Hepatocellular carcinoma is a cancer that is ubiquitous worldwide and is often present in cirrhosis patients, an important risk factor that leads to high mortality worldwide. Unfortunately, hepatocellular carcinoma has a high incidence and a generally poor prognosis, making it a challenging disease requiring effective management. To date, the main treatment for hepatocellular carcinoma has remained liver resection and transplantation, but these options are severely limited by donor shortages, high cost and the burden of lifelong immunosuppression. Many clinical cases of hepatocellular carcinoma remain asymptomatic at an early stage due to liver compensation, whereas the traditional serological marker alpha fetoprotein of hepatocellular carcinoma has been shown to show low accuracy, greatly impairing its reliability. Recently, the use of liver-derived exosomes as markers for hepatocellular carcinoma has become of increasing interest, as they have been found to be closely related to liver diseases including hepatocellular carcinoma. This finding underscores the potential of exosomes as important resources for developing more accurate markers of hepatocellular carcinoma.

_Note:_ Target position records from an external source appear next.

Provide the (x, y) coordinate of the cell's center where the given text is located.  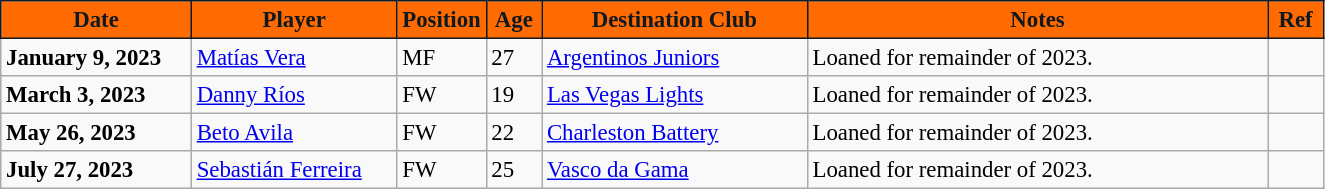
Notes (1038, 20)
May 26, 2023 (96, 133)
25 (514, 170)
Player (294, 20)
22 (514, 133)
19 (514, 95)
Sebastián Ferreira (294, 170)
March 3, 2023 (96, 95)
27 (514, 58)
Vasco da Gama (675, 170)
Matías Vera (294, 58)
Date (96, 20)
Danny Ríos (294, 95)
Charleston Battery (675, 133)
July 27, 2023 (96, 170)
Beto Avila (294, 133)
Age (514, 20)
Ref (1296, 20)
Position (442, 20)
January 9, 2023 (96, 58)
MF (442, 58)
Destination Club (675, 20)
Argentinos Juniors (675, 58)
Las Vegas Lights (675, 95)
Capture the cell that displays the provided text and extract its (x, y) central coordinate. 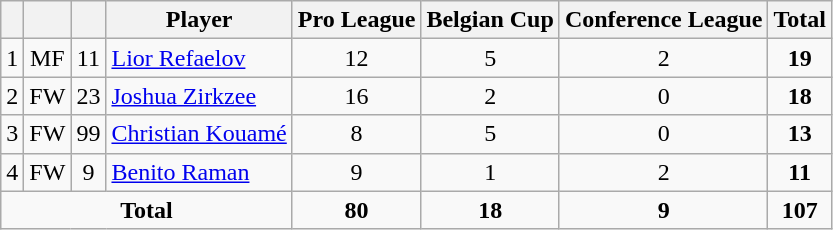
Player (199, 20)
Christian Kouamé (199, 134)
80 (356, 210)
Benito Raman (199, 172)
Joshua Zirkzee (199, 96)
4 (12, 172)
13 (800, 134)
23 (88, 96)
19 (800, 58)
12 (356, 58)
Lior Refaelov (199, 58)
99 (88, 134)
16 (356, 96)
8 (356, 134)
Pro League (356, 20)
Conference League (664, 20)
107 (800, 210)
MF (48, 58)
3 (12, 134)
Belgian Cup (490, 20)
Find where the given text appears and provide that cell's center as [x, y] coordinate. 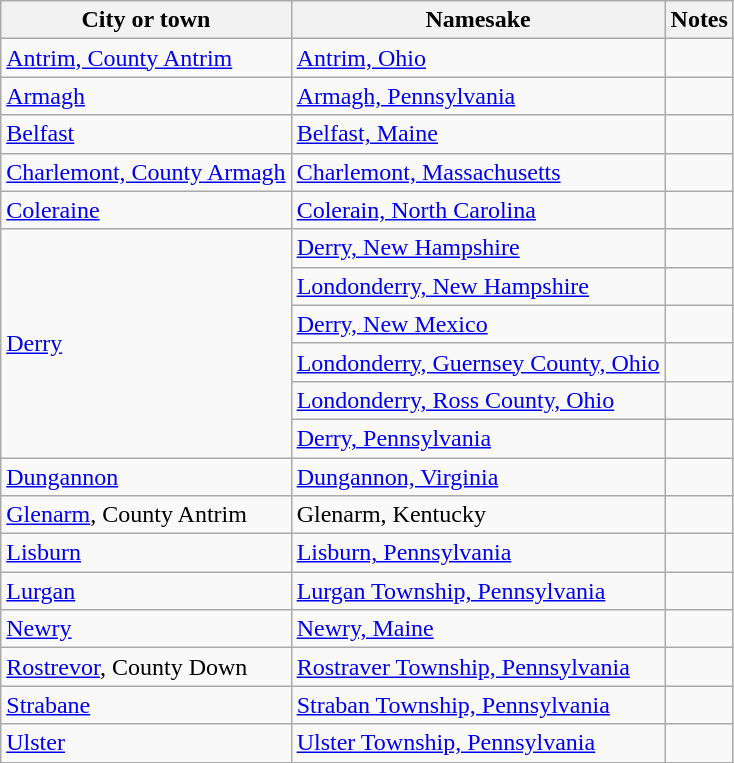
Derry, New Hampshire [478, 248]
Belfast [146, 134]
Namesake [478, 20]
Rostraver Township, Pennsylvania [478, 667]
Charlemont, Massachusetts [478, 172]
Lurgan Township, Pennsylvania [478, 591]
Derry [146, 343]
Newry, Maine [478, 629]
Antrim, County Antrim [146, 58]
Ulster [146, 743]
Belfast, Maine [478, 134]
Derry, Pennsylvania [478, 438]
Londonderry, Guernsey County, Ohio [478, 362]
Colerain, North Carolina [478, 210]
Derry, New Mexico [478, 324]
Ulster Township, Pennsylvania [478, 743]
Lurgan [146, 591]
Armagh, Pennsylvania [478, 96]
Glenarm, Kentucky [478, 515]
Straban Township, Pennsylvania [478, 705]
Lisburn [146, 553]
Armagh [146, 96]
Rostrevor, County Down [146, 667]
City or town [146, 20]
Strabane [146, 705]
Londonderry, Ross County, Ohio [478, 400]
Charlemont, County Armagh [146, 172]
Antrim, Ohio [478, 58]
Coleraine [146, 210]
Dungannon [146, 477]
Glenarm, County Antrim [146, 515]
Dungannon, Virginia [478, 477]
Notes [699, 20]
Londonderry, New Hampshire [478, 286]
Lisburn, Pennsylvania [478, 553]
Newry [146, 629]
Output the [x, y] coordinate of the center of the cell containing the given text.  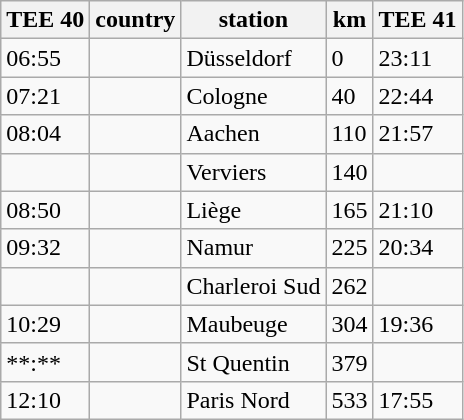
165 [350, 210]
06:55 [46, 58]
Charleroi Sud [254, 286]
Verviers [254, 172]
St Quentin [254, 362]
08:50 [46, 210]
Düsseldorf [254, 58]
Aachen [254, 134]
21:57 [418, 134]
225 [350, 248]
23:11 [418, 58]
TEE 41 [418, 20]
140 [350, 172]
TEE 40 [46, 20]
Namur [254, 248]
country [136, 20]
09:32 [46, 248]
**:** [46, 362]
station [254, 20]
379 [350, 362]
0 [350, 58]
17:55 [418, 400]
Cologne [254, 96]
08:04 [46, 134]
Paris Nord [254, 400]
km [350, 20]
07:21 [46, 96]
Maubeuge [254, 324]
12:10 [46, 400]
10:29 [46, 324]
262 [350, 286]
20:34 [418, 248]
22:44 [418, 96]
40 [350, 96]
533 [350, 400]
Liège [254, 210]
19:36 [418, 324]
110 [350, 134]
304 [350, 324]
21:10 [418, 210]
Extract the (x, y) coordinate from the center of the cell holding the provided text.  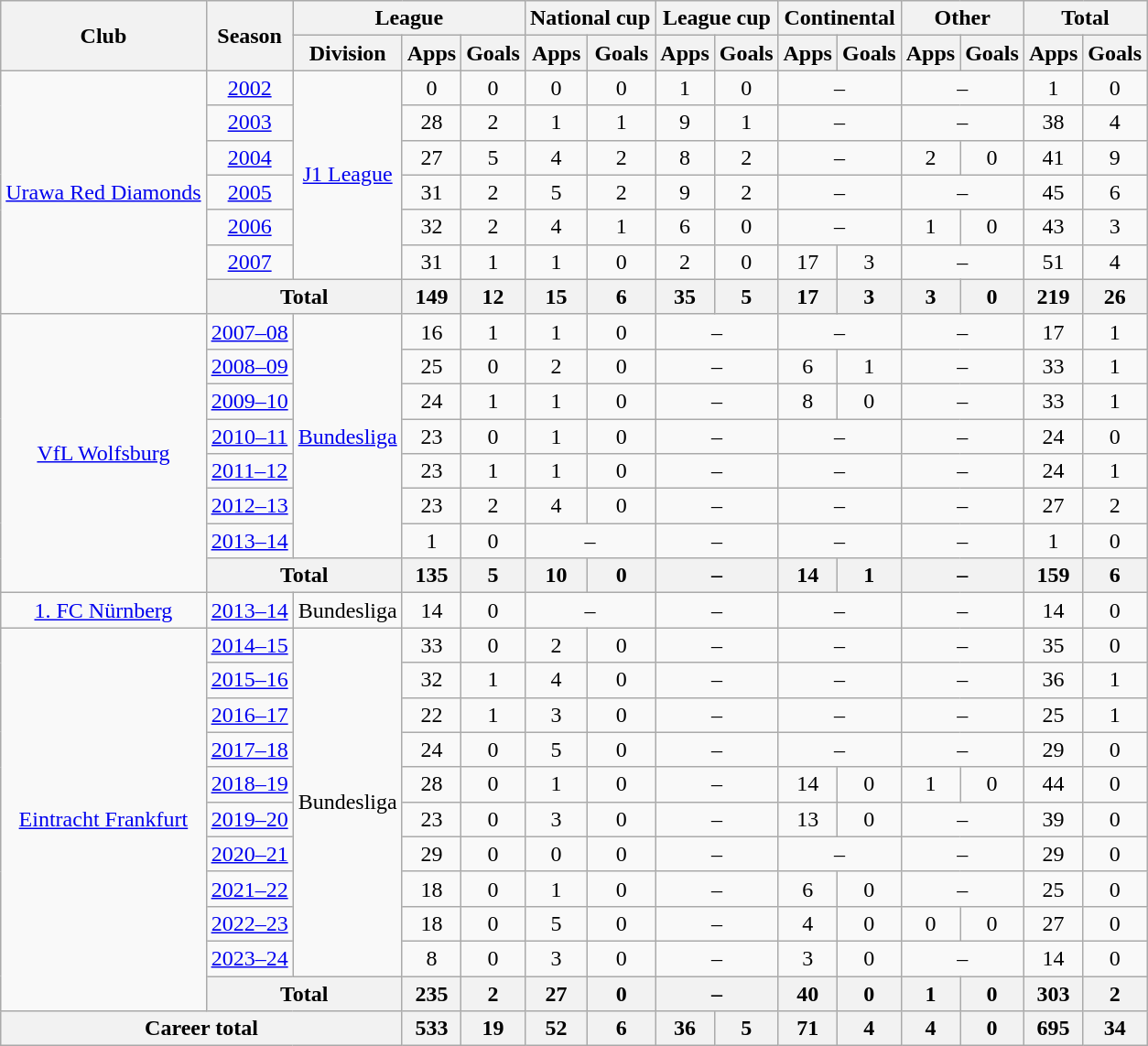
2020–21 (249, 854)
2014–15 (249, 645)
41 (1053, 157)
533 (431, 1029)
26 (1115, 297)
Season (249, 36)
12 (493, 297)
43 (1053, 227)
2022–23 (249, 924)
135 (431, 576)
2021–22 (249, 889)
2008–09 (249, 366)
149 (431, 297)
Continental (839, 18)
303 (1053, 993)
League (408, 18)
2017–18 (249, 750)
45 (1053, 192)
Career total (201, 1029)
44 (1053, 785)
2005 (249, 192)
J1 League (348, 175)
1. FC Nürnberg (103, 611)
Eintracht Frankfurt (103, 820)
2012–13 (249, 506)
235 (431, 993)
Division (348, 53)
13 (807, 819)
Urawa Red Diamonds (103, 192)
2011–12 (249, 471)
695 (1053, 1029)
22 (431, 715)
VfL Wolfsburg (103, 453)
League cup (717, 18)
2016–17 (249, 715)
2019–20 (249, 819)
159 (1053, 576)
National cup (590, 18)
219 (1053, 297)
15 (556, 297)
2009–10 (249, 401)
10 (556, 576)
2023–24 (249, 958)
2007 (249, 262)
2007–08 (249, 331)
19 (493, 1029)
2018–19 (249, 785)
34 (1115, 1029)
2004 (249, 157)
2003 (249, 123)
2006 (249, 227)
2002 (249, 88)
2010–11 (249, 437)
38 (1053, 123)
52 (556, 1029)
16 (431, 331)
71 (807, 1029)
39 (1053, 819)
Club (103, 36)
40 (807, 993)
Other (962, 18)
51 (1053, 262)
2015–16 (249, 680)
From the cell containing the given text, extract its center point as (x, y) coordinate. 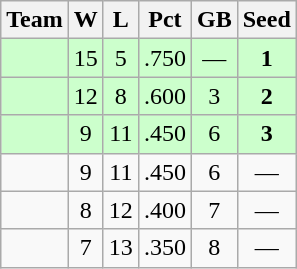
W (86, 20)
Pct (164, 20)
.750 (164, 58)
Seed (266, 20)
5 (120, 58)
13 (120, 248)
.400 (164, 210)
GB (214, 20)
1 (266, 58)
15 (86, 58)
L (120, 20)
.350 (164, 248)
.600 (164, 96)
Team (35, 20)
2 (266, 96)
Return the [X, Y] coordinate for the center point of the cell that contains the specified text.  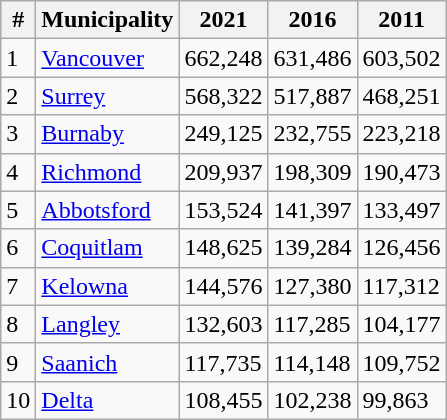
Abbotsford [108, 210]
117,285 [312, 324]
132,603 [224, 324]
1 [18, 58]
# [18, 20]
2021 [224, 20]
4 [18, 172]
126,456 [402, 248]
Surrey [108, 96]
223,218 [402, 134]
114,148 [312, 362]
468,251 [402, 96]
Saanich [108, 362]
Richmond [108, 172]
249,125 [224, 134]
Coquitlam [108, 248]
141,397 [312, 210]
117,312 [402, 286]
2 [18, 96]
153,524 [224, 210]
102,238 [312, 400]
631,486 [312, 58]
8 [18, 324]
Vancouver [108, 58]
190,473 [402, 172]
2016 [312, 20]
108,455 [224, 400]
10 [18, 400]
Kelowna [108, 286]
148,625 [224, 248]
127,380 [312, 286]
Burnaby [108, 134]
232,755 [312, 134]
5 [18, 210]
6 [18, 248]
144,576 [224, 286]
104,177 [402, 324]
198,309 [312, 172]
568,322 [224, 96]
133,497 [402, 210]
662,248 [224, 58]
603,502 [402, 58]
117,735 [224, 362]
139,284 [312, 248]
Delta [108, 400]
109,752 [402, 362]
99,863 [402, 400]
9 [18, 362]
2011 [402, 20]
209,937 [224, 172]
517,887 [312, 96]
Municipality [108, 20]
Langley [108, 324]
7 [18, 286]
3 [18, 134]
Find where the given text appears and provide that cell's center as [x, y] coordinate. 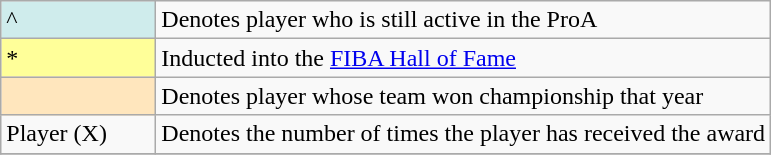
Denotes the number of times the player has received the award [464, 134]
Denotes player who is still active in the ProA [464, 20]
Denotes player whose team won championship that year [464, 96]
Player (X) [78, 134]
* [78, 58]
^ [78, 20]
Inducted into the FIBA Hall of Fame [464, 58]
Return [X, Y] of the center of cell containing provided text 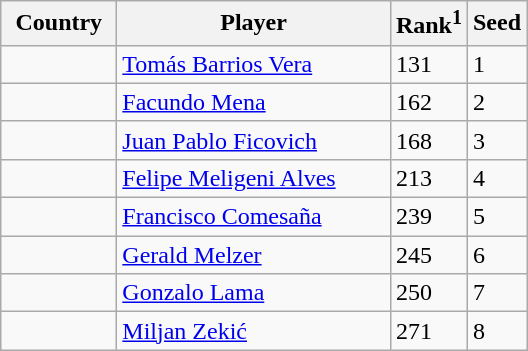
1 [496, 64]
Juan Pablo Ficovich [254, 140]
245 [428, 255]
Felipe Meligeni Alves [254, 178]
Francisco Comesaña [254, 217]
250 [428, 293]
162 [428, 102]
168 [428, 140]
6 [496, 255]
213 [428, 178]
Seed [496, 24]
4 [496, 178]
271 [428, 331]
Rank1 [428, 24]
Country [59, 24]
Miljan Zekić [254, 331]
8 [496, 331]
131 [428, 64]
Player [254, 24]
Gonzalo Lama [254, 293]
7 [496, 293]
239 [428, 217]
5 [496, 217]
2 [496, 102]
Facundo Mena [254, 102]
Tomás Barrios Vera [254, 64]
3 [496, 140]
Gerald Melzer [254, 255]
Return [x, y] of the center of cell containing provided text 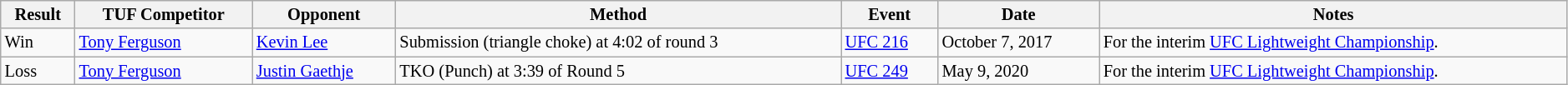
Event [890, 14]
Opponent [324, 14]
UFC 249 [890, 71]
Loss [38, 71]
Notes [1333, 14]
May 9, 2020 [1019, 71]
Method [618, 14]
TUF Competitor [164, 14]
Date [1019, 14]
Submission (triangle choke) at 4:02 of round 3 [618, 43]
Justin Gaethje [324, 71]
Kevin Lee [324, 43]
Result [38, 14]
Win [38, 43]
TKO (Punch) at 3:39 of Round 5 [618, 71]
UFC 216 [890, 43]
October 7, 2017 [1019, 43]
Return [X, Y] of the center of cell containing provided text 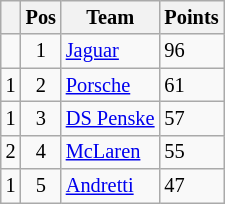
Jaguar [110, 51]
Points [191, 17]
DS Penske [110, 118]
57 [191, 118]
4 [41, 152]
55 [191, 152]
Porsche [110, 85]
61 [191, 85]
5 [41, 186]
Andretti [110, 186]
Pos [41, 17]
96 [191, 51]
47 [191, 186]
Team [110, 17]
McLaren [110, 152]
3 [41, 118]
Return [x, y] of the center of cell containing provided text 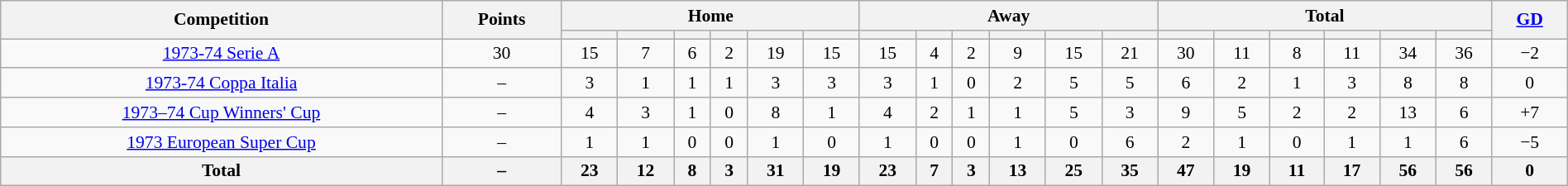
−2 [1530, 53]
35 [1130, 171]
31 [776, 171]
34 [1408, 53]
36 [1464, 53]
Home [710, 16]
1973-74 Serie A [222, 53]
17 [1352, 171]
47 [1186, 171]
1973-74 Coppa Italia [222, 83]
21 [1130, 53]
12 [646, 171]
25 [1073, 171]
−5 [1530, 141]
1973 European Super Cup [222, 141]
Competition [222, 20]
Away [1008, 16]
1973–74 Cup Winners' Cup [222, 112]
+7 [1530, 112]
GD [1530, 20]
Points [501, 20]
Return the [x, y] coordinate for the center point of the cell that contains the specified text.  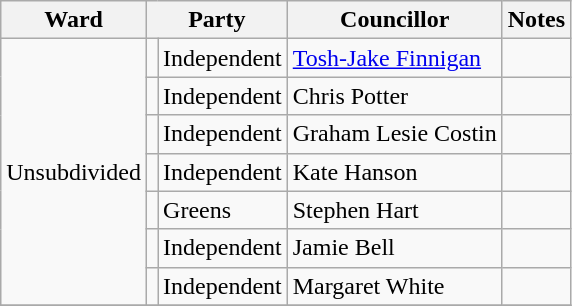
Margaret White [394, 286]
Greens [223, 210]
Party [216, 20]
Kate Hanson [394, 172]
Stephen Hart [394, 210]
Notes [536, 20]
Councillor [394, 20]
Unsubdivided [74, 172]
Ward [74, 20]
Graham Lesie Costin [394, 134]
Jamie Bell [394, 248]
Tosh-Jake Finnigan [394, 58]
Chris Potter [394, 96]
Scan for the cell matching the given text and deliver its (X, Y) coordinate at center. 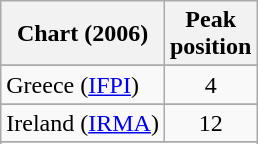
Greece (IFPI) (83, 85)
Chart (2006) (83, 34)
4 (210, 85)
12 (210, 123)
Ireland (IRMA) (83, 123)
Peakposition (210, 34)
From the cell containing the given text, extract its center point as [x, y] coordinate. 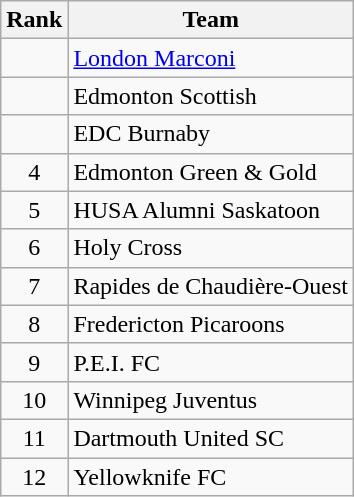
P.E.I. FC [211, 362]
Winnipeg Juventus [211, 400]
EDC Burnaby [211, 134]
London Marconi [211, 58]
5 [34, 210]
Edmonton Scottish [211, 96]
Edmonton Green & Gold [211, 172]
Team [211, 20]
Dartmouth United SC [211, 438]
6 [34, 248]
Rank [34, 20]
Fredericton Picaroons [211, 324]
HUSA Alumni Saskatoon [211, 210]
11 [34, 438]
4 [34, 172]
12 [34, 477]
10 [34, 400]
7 [34, 286]
Yellowknife FC [211, 477]
Holy Cross [211, 248]
Rapides de Chaudière-Ouest [211, 286]
8 [34, 324]
9 [34, 362]
Determine the (X, Y) coordinate at the center of the cell enclosing the given text.  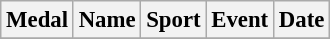
Date (301, 20)
Event (240, 20)
Sport (174, 20)
Medal (38, 20)
Name (107, 20)
Detect which cell encompasses the target text, then output its (X, Y) center coordinate. 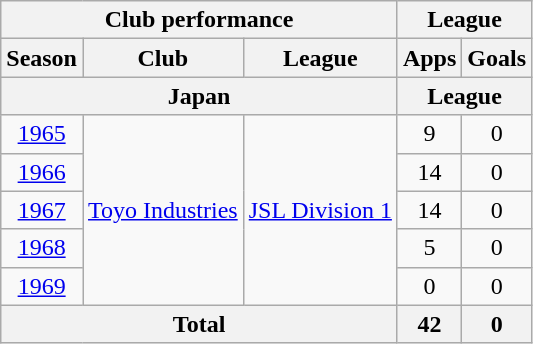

Currently, matrix-assisted laser desorption/ionization mass spectrometry is a popular technique for large-scale complex sample metabolic analysis because of its high throughput, high sensitivity, short test time, low sample consumption, and versatility of different samples. For metabolic analysis of matrix-assisted laser desorption/ionization mass spectrometry, previous experience has shown that it is critical to construct a suitable inorganic matrix that needs to be able to avoid background interference of self-dissociation of conventional organic matrices and at the same time enhance selective ionization/desorption of metabolites.
Disclosure of Invention
The purpose of the invention is that: aiming at the defects of the existing liver cancer detection technology, the invention provides a separation detection method and application of exosomes, the method utilizes magnetic ferroferric oxide nano microspheres coated with titanium dioxide nano coatings to separate exosomes, and performs in-situ mass spectrometry detection, and has the advantage of rapid magnetic response, and the titanium dioxide nano coatings and exosomes have strong interaction, so that the method can separate and detect exosomes more rapidly, more sensitively and more selectively, and has higher clinical value and good application prospect when being applied to diagnosis and prognosis monitoring of liver cancer diseases.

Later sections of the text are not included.